Кухня века - Похлебкин Вильям Васильевич (книги без регистрации полные версии .TXT) 📗
Там, где сливался, шумят,
Обнявшись будто две сестры,
Струи Арагвы и Куры,
Был монастырь...
Сама Мцхета была основана в немыслимо седой старине — во второй половине первого тысячелетия до нашей эры — и с тех пор вплоть до конца V в. нашей эры, почти тысячу лет, была столицей древнего и основного грузинского государства — Картли, вокруг которого стала объединяться вся Грузия, подобно тому как Россия объединилась вокруг Московского княжества.

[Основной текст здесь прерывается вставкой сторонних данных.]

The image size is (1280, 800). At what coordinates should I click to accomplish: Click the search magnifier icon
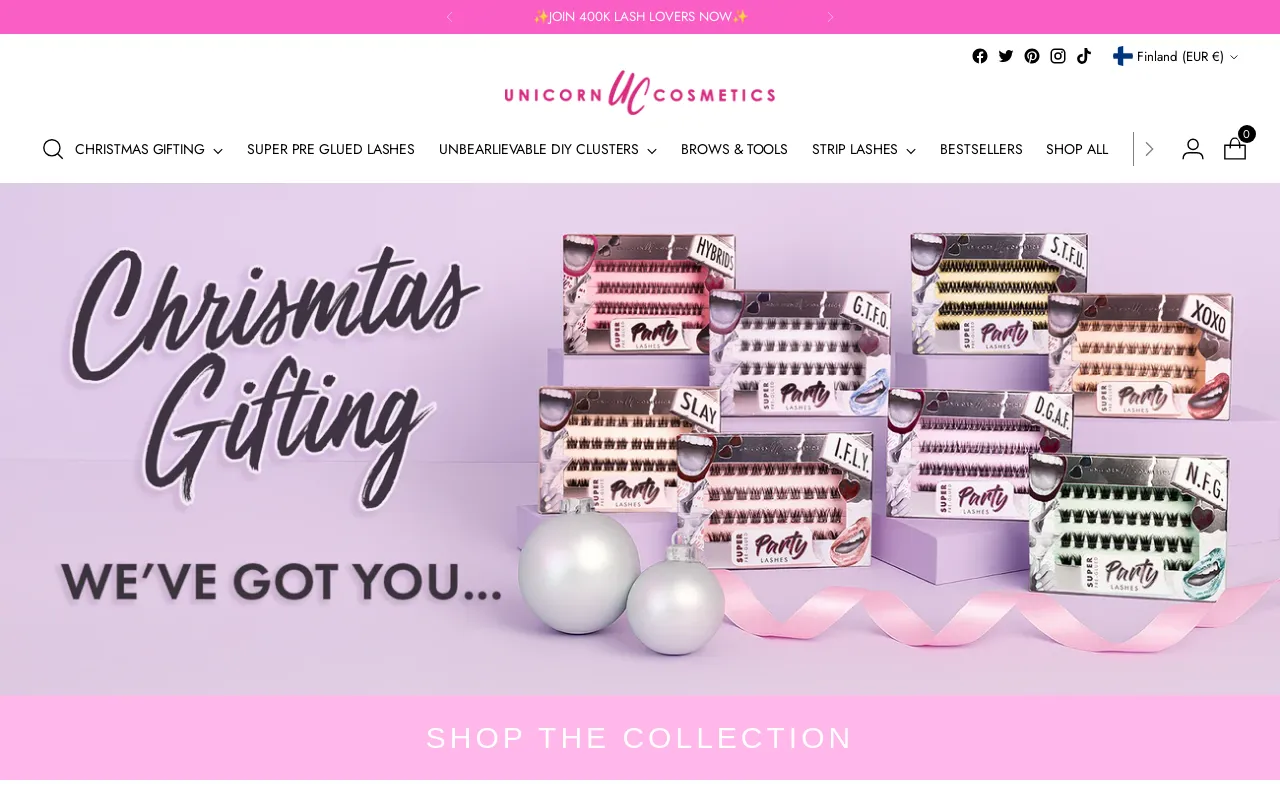pyautogui.click(x=53, y=149)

Неудивительно, что Арагви олицетворяет собой Грузию, грузинскую нацию, или по крайней мере ее горную, наиболее дикую и наиболее воинственную в прошлом часть. Ведь именно в бассейне Арагви живут хевсуры и пшавы, самые суровые, самые неприступные, самые экзотические грузинские горцы — хранители старины, ее традиций и обычаев.
Вполне понятно, что выбирая название для грузинского ресторана в Москве, его устроители остановились на «Арагви». Оно подходило и по глубокому внутреннему смыслу, и чисто фонетически, ибо «Арагви» звучит красивее, яснее и экзотичнее, чем, скажем, имена других грузинских рек: Кура, Риони, Алазани, Натанеби, Бзыбь, Супса, Лиахва и др.
«Арагви» был первым рестораном национальной кухни народов СССР в Москве и долгое время оставался единственным рестораном такого рода. Создание его было связано с реконструкцией и переименованием Тверской улицы в улицу Горького и с перестройкой прилегающей к ней Советской площади.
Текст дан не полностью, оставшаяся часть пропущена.